* _Task instructions_: Could you give back every entry below exactly, with the pictures dropped?

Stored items
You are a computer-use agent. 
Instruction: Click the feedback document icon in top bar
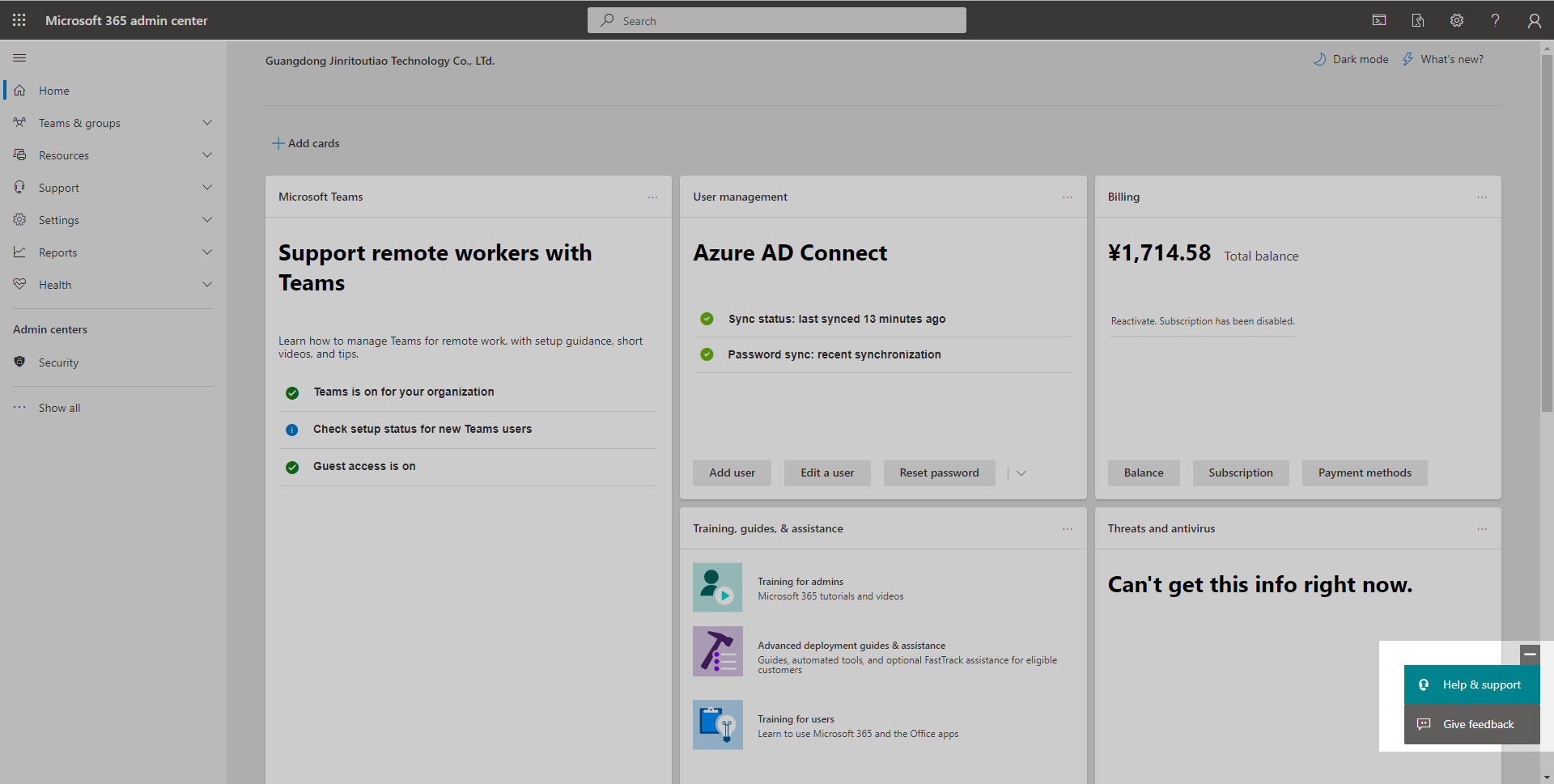point(1418,19)
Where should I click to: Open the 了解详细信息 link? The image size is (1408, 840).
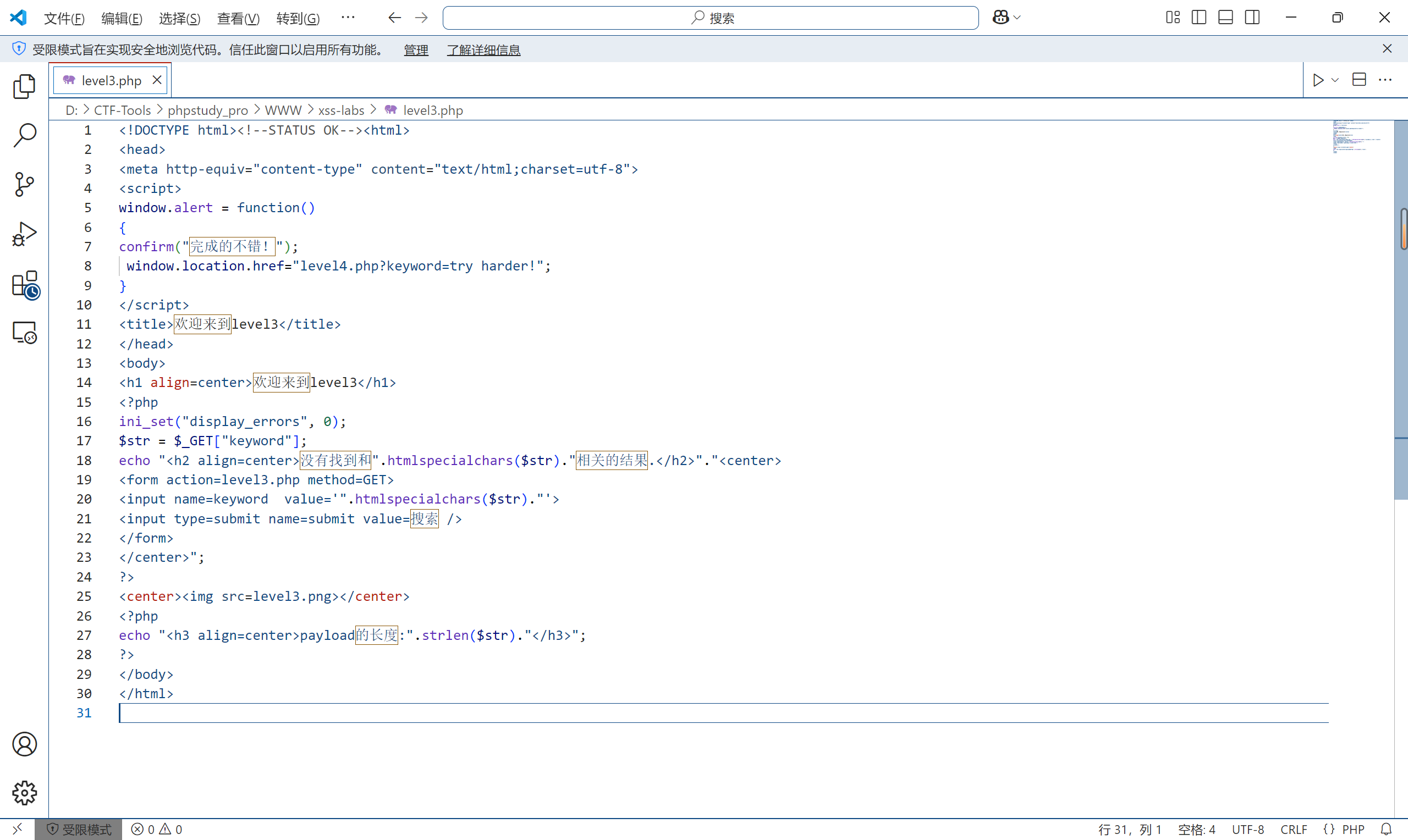483,50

* _Output for this exercise_:
You are a computer-use agent. 
Instruction: Click the feedback document icon in top bar
point(1418,19)
Where should I click to: Open the 了解详细信息 link? The image size is (1408, 840).
483,50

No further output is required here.